Once the pictures are set aside, output all the records exactly.

Data items
========================

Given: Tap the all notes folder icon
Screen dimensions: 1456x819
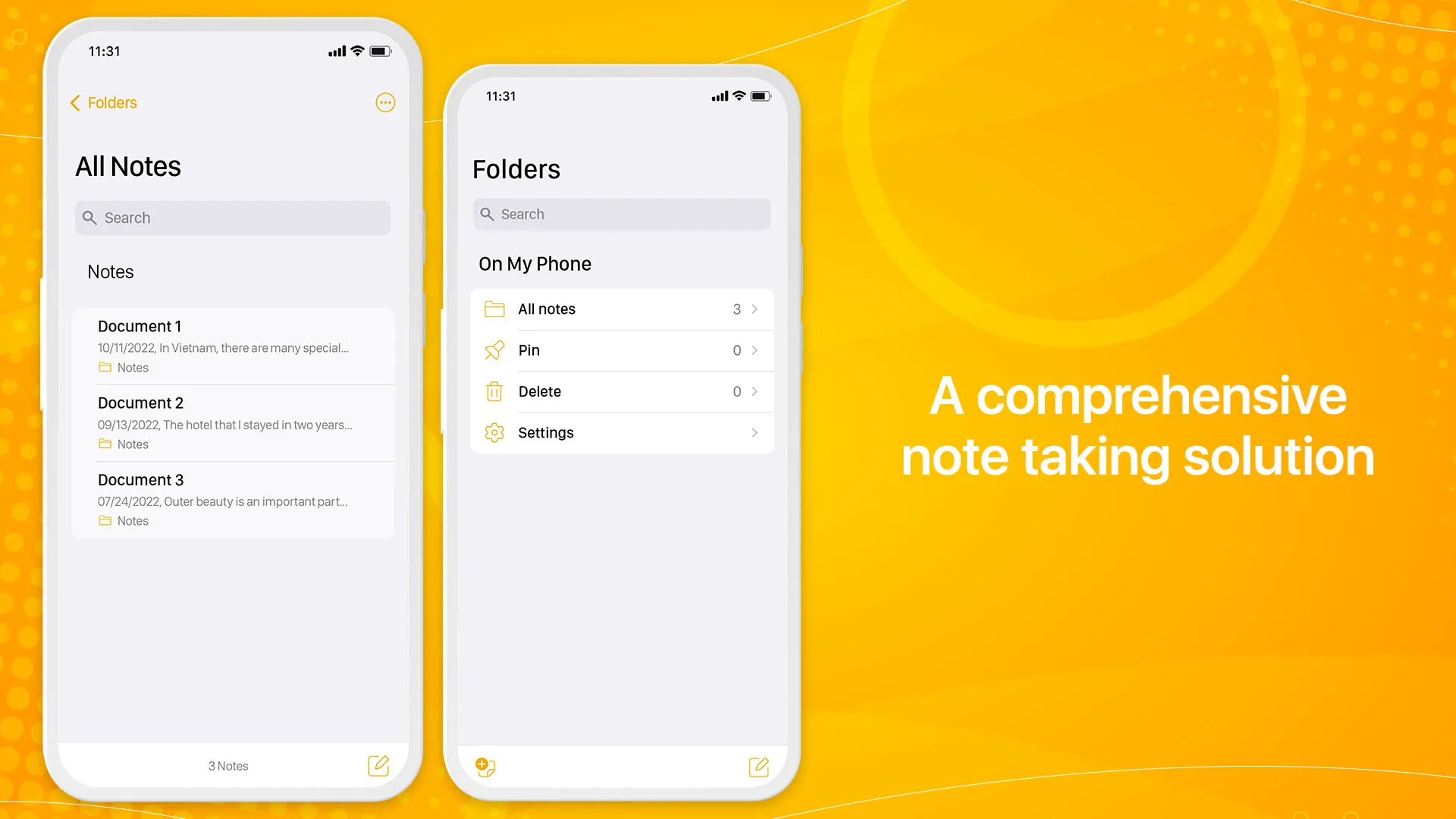Looking at the screenshot, I should pyautogui.click(x=492, y=308).
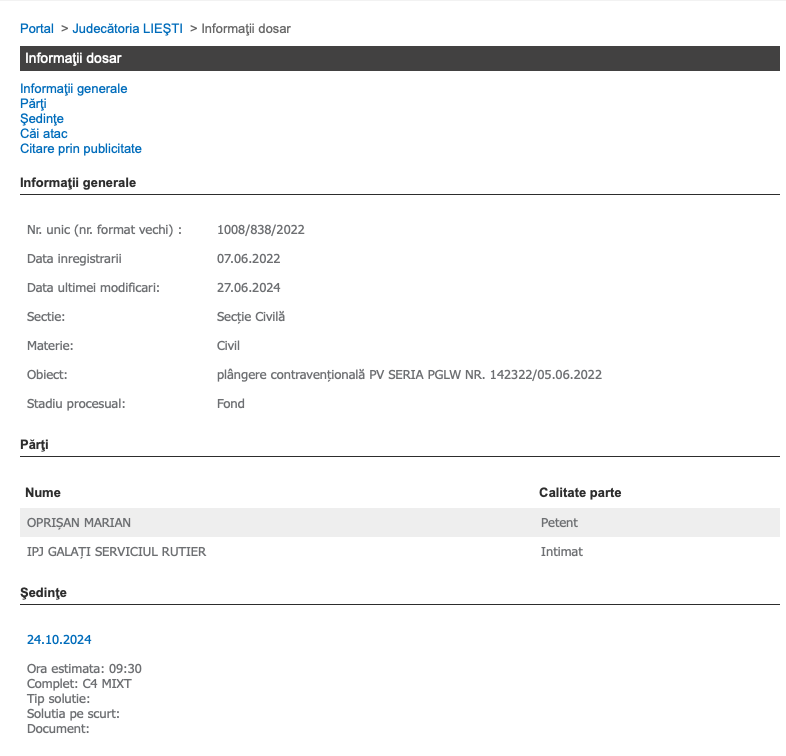Select the OPRIŞAN MARIAN party row

click(400, 522)
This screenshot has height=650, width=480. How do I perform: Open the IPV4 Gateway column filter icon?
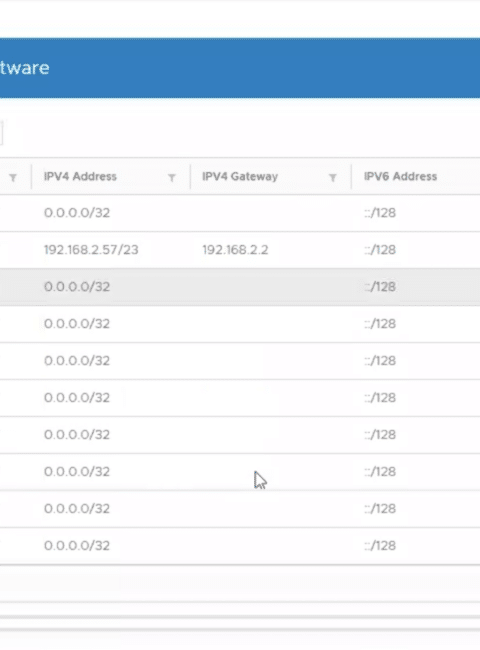332,178
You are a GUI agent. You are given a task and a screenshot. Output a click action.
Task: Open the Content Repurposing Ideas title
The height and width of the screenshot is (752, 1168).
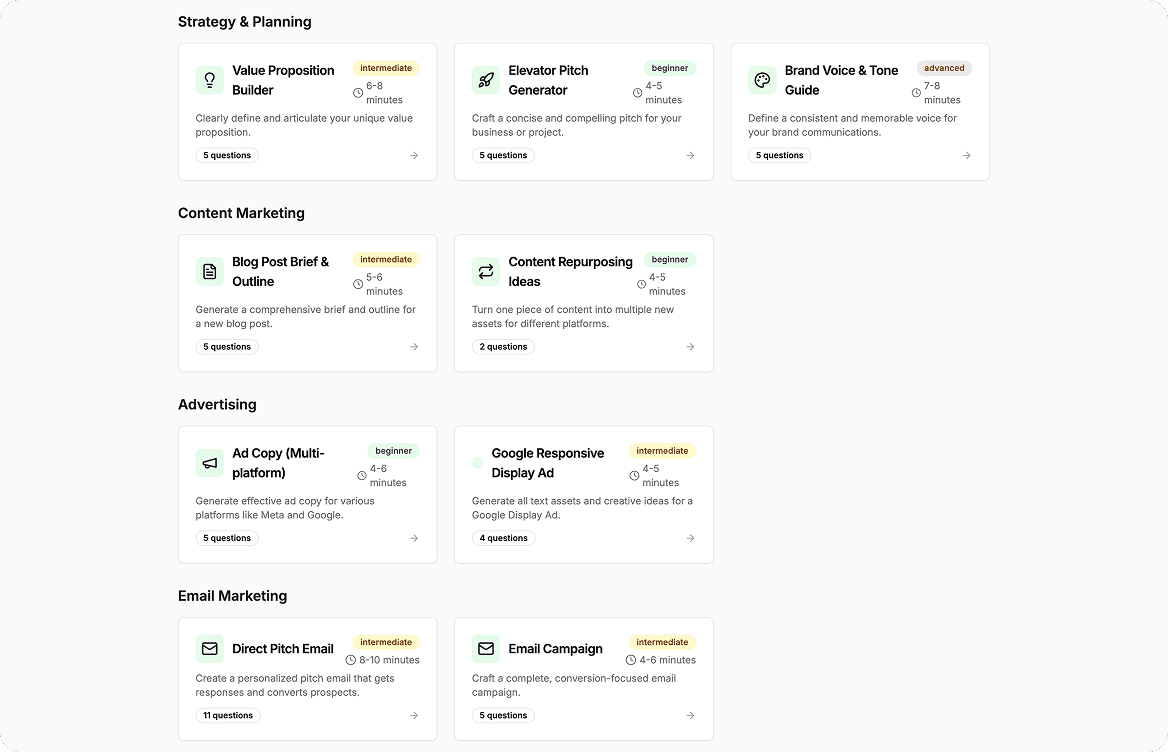[x=570, y=271]
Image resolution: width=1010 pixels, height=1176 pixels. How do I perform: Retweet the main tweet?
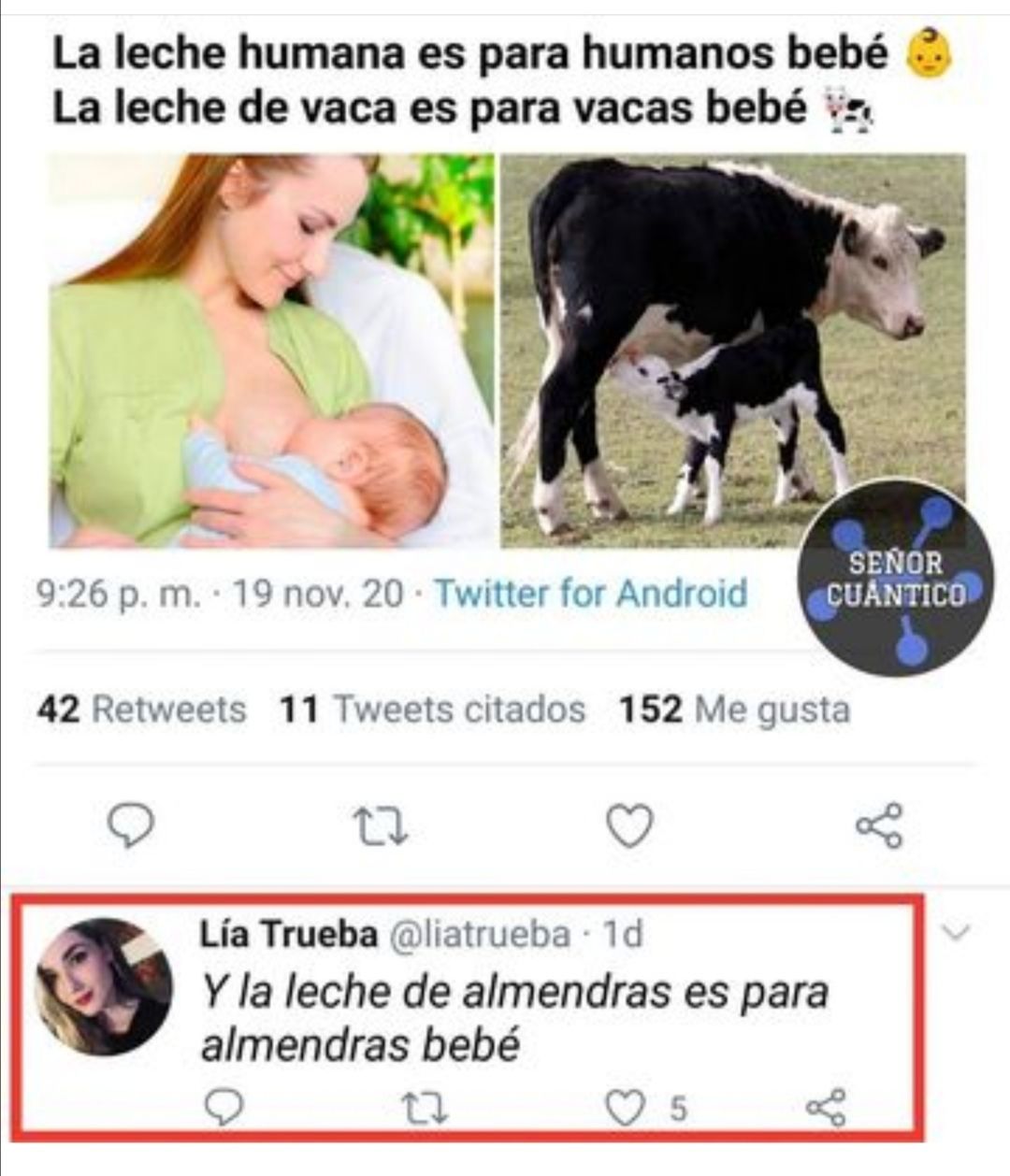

========================

:: Exercise response ::
Given: Tap the all notes folder icon
Screen dimensions: 1456x819
Looking at the screenshot, I should pyautogui.click(x=492, y=308).
Select the OPRIŞAN MARIAN party row

click(400, 522)
This screenshot has height=650, width=480. How do I perform: Open the IPV4 Gateway column filter icon?
332,178
You are a GUI agent. You are given a task and a screenshot. Output a click action.
Task: Open the Content Repurposing Ideas title
The height and width of the screenshot is (752, 1168).
[x=570, y=271]
Image resolution: width=1010 pixels, height=1176 pixels. How do I perform: Retweet the main tweet?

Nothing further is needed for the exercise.